→ **Exercise details**
Output each line of the rows below as a JSON list of strings, one string per line, leaving out blank lines.

Dataset excerpt

* * * * *

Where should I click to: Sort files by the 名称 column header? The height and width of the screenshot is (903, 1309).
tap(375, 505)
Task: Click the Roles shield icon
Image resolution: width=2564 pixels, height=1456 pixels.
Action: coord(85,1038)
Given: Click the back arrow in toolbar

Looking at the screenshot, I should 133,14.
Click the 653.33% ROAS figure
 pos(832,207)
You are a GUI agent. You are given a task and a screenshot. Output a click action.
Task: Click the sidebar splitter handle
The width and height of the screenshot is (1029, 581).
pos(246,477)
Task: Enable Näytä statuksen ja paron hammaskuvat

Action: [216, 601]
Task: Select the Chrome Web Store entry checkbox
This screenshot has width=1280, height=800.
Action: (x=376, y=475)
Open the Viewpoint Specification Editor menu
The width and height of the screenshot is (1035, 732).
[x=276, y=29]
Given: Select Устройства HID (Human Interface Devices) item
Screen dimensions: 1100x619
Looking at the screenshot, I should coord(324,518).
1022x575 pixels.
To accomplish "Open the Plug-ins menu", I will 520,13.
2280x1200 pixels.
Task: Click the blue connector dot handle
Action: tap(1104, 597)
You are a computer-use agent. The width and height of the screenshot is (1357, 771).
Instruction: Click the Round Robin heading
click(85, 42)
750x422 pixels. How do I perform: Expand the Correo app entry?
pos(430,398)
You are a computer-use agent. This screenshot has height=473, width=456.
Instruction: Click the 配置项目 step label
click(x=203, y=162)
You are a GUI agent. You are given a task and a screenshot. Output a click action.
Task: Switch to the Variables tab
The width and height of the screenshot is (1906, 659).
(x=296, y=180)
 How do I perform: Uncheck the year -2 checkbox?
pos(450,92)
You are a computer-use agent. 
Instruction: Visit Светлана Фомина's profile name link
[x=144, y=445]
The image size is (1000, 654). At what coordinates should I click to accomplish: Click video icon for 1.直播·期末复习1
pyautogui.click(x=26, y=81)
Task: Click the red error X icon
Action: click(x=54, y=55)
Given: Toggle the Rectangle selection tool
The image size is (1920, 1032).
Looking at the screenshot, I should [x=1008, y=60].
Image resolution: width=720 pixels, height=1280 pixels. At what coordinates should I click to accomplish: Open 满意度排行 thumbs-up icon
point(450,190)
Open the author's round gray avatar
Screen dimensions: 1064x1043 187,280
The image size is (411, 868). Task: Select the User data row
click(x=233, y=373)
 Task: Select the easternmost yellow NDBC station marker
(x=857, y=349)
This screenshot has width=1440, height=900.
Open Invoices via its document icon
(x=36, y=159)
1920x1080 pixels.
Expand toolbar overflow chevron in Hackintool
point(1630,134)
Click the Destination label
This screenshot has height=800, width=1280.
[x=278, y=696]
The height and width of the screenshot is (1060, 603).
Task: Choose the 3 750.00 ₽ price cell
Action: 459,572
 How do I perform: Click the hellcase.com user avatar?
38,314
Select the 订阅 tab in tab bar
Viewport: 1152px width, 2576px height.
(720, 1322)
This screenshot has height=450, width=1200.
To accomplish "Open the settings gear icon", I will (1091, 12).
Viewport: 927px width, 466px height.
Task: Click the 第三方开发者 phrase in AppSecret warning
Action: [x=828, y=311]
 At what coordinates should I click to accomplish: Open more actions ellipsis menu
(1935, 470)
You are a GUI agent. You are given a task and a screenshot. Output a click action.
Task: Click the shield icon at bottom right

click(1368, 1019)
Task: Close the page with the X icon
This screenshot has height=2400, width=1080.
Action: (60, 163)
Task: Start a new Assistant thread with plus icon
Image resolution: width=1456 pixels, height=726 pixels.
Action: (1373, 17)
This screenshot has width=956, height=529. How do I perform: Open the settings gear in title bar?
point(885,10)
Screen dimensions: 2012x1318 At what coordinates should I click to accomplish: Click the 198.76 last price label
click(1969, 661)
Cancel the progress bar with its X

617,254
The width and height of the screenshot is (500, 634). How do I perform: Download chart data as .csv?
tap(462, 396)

* * * * *

→ **Reply to the exercise**
[
  "Where should I click to: Sort files by the 名称 column header? The height and width of the screenshot is (903, 1309).",
  "tap(375, 505)",
  "Task: Click the Roles shield icon",
  "Image resolution: width=2564 pixels, height=1456 pixels.",
  "Action: coord(85,1038)",
  "Given: Click the back arrow in toolbar",
  "Looking at the screenshot, I should 133,14.",
  "Click the 653.33% ROAS figure",
  " pos(832,207)",
  "You are a GUI agent. You are given a task and a screenshot. Output a click action.",
  "Task: Click the sidebar splitter handle",
  "The width and height of the screenshot is (1029, 581).",
  "pos(246,477)",
  "Task: Enable Näytä statuksen ja paron hammaskuvat",
  "Action: [216, 601]",
  "Task: Select the Chrome Web Store entry checkbox",
  "This screenshot has width=1280, height=800.",
  "Action: (x=376, y=475)",
  "Open the Viewpoint Specification Editor menu",
  "The width and height of the screenshot is (1035, 732).",
  "[x=276, y=29]",
  "Given: Select Устройства HID (Human Interface Devices) item",
  "Screen dimensions: 1100x619",
  "Looking at the screenshot, I should coord(324,518).",
  "1022x575 pixels.",
  "To accomplish \"Open the Plug-ins menu\", I will 520,13.",
  "2280x1200 pixels.",
  "Task: Click the blue connector dot handle",
  "Action: tap(1104, 597)",
  "You are a computer-use agent. The width and height of the screenshot is (1357, 771).",
  "Instruction: Click the Round Robin heading",
  "click(85, 42)",
  "750x422 pixels. How do I perform: Expand the Correo app entry?",
  "pos(430,398)",
  "You are a computer-use agent. This screenshot has height=473, width=456.",
  "Instruction: Click the 配置项目 step label",
  "click(x=203, y=162)",
  "You are a GUI agent. You are given a task and a screenshot. Output a click action.",
  "Task: Switch to the Variables tab",
  "The width and height of the screenshot is (1906, 659).",
  "(x=296, y=180)",
  " How do I perform: Uncheck the year -2 checkbox?",
  "pos(450,92)",
  "You are a computer-use agent. ",
  "Instruction: Visit Светлана Фомина's profile name link",
  "[x=144, y=445]",
  "The image size is (1000, 654). At what coordinates should I click to accomplish: Click video icon for 1.直播·期末复习1",
  "pyautogui.click(x=26, y=81)",
  "Task: Click the red error X icon",
  "Action: click(x=54, y=55)",
  "Given: Toggle the Rectangle selection tool",
  "The image size is (1920, 1032).",
  "Looking at the screenshot, I should [x=1008, y=60].",
  "Image resolution: width=720 pixels, height=1280 pixels. At what coordinates should I click to accomplish: Open 满意度排行 thumbs-up icon",
  "point(450,190)",
  "Open the author's round gray avatar",
  "Screen dimensions: 1064x1043 187,280",
  "The image size is (411, 868). Task: Select the User data row",
  "click(x=233, y=373)",
  " Task: Select the easternmost yellow NDBC station marker",
  "(x=857, y=349)",
  "This screenshot has width=1440, height=900.",
  "Open Invoices via its document icon",
  "(x=36, y=159)",
  "1920x1080 pixels.",
  "Expand toolbar overflow chevron in Hackintool",
  "point(1630,134)",
  "Click the Destination label",
  "This screenshot has height=800, width=1280.",
  "[x=278, y=696]",
  "The height and width of the screenshot is (1060, 603).",
  "Task: Choose the 3 750.00 ₽ price cell",
  "Action: 459,572",
  " How do I perform: Click the hellcase.com user avatar?",
  "38,314",
  "Select the 订阅 tab in tab bar",
  "Viewport: 1152px width, 2576px height.",
  "(720, 1322)",
  "This screenshot has height=450, width=1200.",
  "To accomplish \"Open the settings gear icon\", I will (1091, 12).",
  "Viewport: 927px width, 466px height.",
  "Task: Click the 第三方开发者 phrase in AppSecret warning",
  "Action: [x=828, y=311]",
  " At what coordinates should I click to accomplish: Open more actions ellipsis menu",
  "(1935, 470)",
  "You are a GUI agent. You are given a task and a screenshot. Output a click action.",
  "Task: Click the shield icon at bottom right",
  "click(1368, 1019)",
  "Task: Close the page with the X icon",
  "This screenshot has height=2400, width=1080.",
  "Action: (60, 163)",
  "Task: Start a new Assistant thread with plus icon",
  "Image resolution: width=1456 pixels, height=726 pixels.",
  "Action: (1373, 17)",
  "This screenshot has width=956, height=529. How do I perform: Open the settings gear in title bar?",
  "point(885,10)",
  "Screen dimensions: 2012x1318 At what coordinates should I click to accomplish: Click the 198.76 last price label",
  "click(1969, 661)",
  "Cancel the progress bar with its X",
  "617,254",
  "The width and height of the screenshot is (500, 634). How do I perform: Download chart data as .csv?",
  "tap(462, 396)"
]